At first sight, perhaps, you might not agree that these words are particularly fascinating.

But you’d be wrong. And here’s why.

  1. Come on, you’d be hard pushed to find a better-looking word than söröző.  Look at all those dots!  Look at that ő!  Lovely.

  2. They’re so unlike any other European language you care to mention.  A borozó is a place you drink bor, and a söröző is a place you drink sör.  Fair enough.  But hands up – how many of you guessed that bor meant ‘wine’ rather than ‘beer’?  I thought not.  Pretty much everywhere else in Europe, the word for wine sounds a bit like ‘wine’, be it vin or Wein or vino.  And the word for beer usually sounds a bit like ‘beer’, even if it’s spelt μπύρα.  Even when Slavs call it pivo and Scandinavians call it øl, you’d still pick ‘beer’ and ‘wine’ the right way round.  Well, not in Hungary.
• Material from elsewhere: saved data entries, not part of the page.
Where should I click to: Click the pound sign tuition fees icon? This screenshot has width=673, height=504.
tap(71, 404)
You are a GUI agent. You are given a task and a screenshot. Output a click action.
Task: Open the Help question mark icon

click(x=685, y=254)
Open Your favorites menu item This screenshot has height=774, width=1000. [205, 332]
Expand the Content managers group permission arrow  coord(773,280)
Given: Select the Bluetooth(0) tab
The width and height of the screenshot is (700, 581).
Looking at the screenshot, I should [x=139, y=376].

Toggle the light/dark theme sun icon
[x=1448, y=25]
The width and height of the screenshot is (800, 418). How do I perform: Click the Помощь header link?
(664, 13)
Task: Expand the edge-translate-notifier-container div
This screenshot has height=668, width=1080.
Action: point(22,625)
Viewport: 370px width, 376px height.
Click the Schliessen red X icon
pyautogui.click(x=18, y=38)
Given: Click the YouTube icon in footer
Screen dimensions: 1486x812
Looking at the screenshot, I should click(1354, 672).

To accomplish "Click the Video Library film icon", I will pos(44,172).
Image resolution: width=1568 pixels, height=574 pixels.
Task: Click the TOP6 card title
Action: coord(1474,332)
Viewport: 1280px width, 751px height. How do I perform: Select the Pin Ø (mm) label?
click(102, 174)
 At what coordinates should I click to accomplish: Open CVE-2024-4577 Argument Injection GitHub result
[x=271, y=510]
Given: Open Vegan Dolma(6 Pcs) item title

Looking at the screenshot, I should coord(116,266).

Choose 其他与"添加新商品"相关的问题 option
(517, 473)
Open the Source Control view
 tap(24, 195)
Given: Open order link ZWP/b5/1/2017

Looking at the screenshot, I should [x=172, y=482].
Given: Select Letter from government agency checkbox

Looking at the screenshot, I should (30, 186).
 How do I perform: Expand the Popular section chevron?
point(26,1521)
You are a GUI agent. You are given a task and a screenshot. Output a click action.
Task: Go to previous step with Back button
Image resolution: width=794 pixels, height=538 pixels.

  3. Smborozo0001.jpgIt’s not just the words you wouldn’t recognize.  In the English-speaking world, at least, you’d expect the beer-bar to be the down-at-heel one (possibly some peeling paint, sawdust on the floor and so on) while the wine-bar would be the one full of pretentious art and the aspirational middle classes.  Again, not in Hungary.  Show me a borozó and I’ll show you a dingy smoky cellar full of taxi drivers and students, selling wine out of plastic bottles and Slush Puppy machines.  Show me a söröző and I’ll show you somewhere you might consider taking your girlfriend, and that might even have windows.

    (That’s not to say you can’t get good wine in Hungary, of course – we’ll be updating you on the excellent stuff in Eger and Tokaj soon.)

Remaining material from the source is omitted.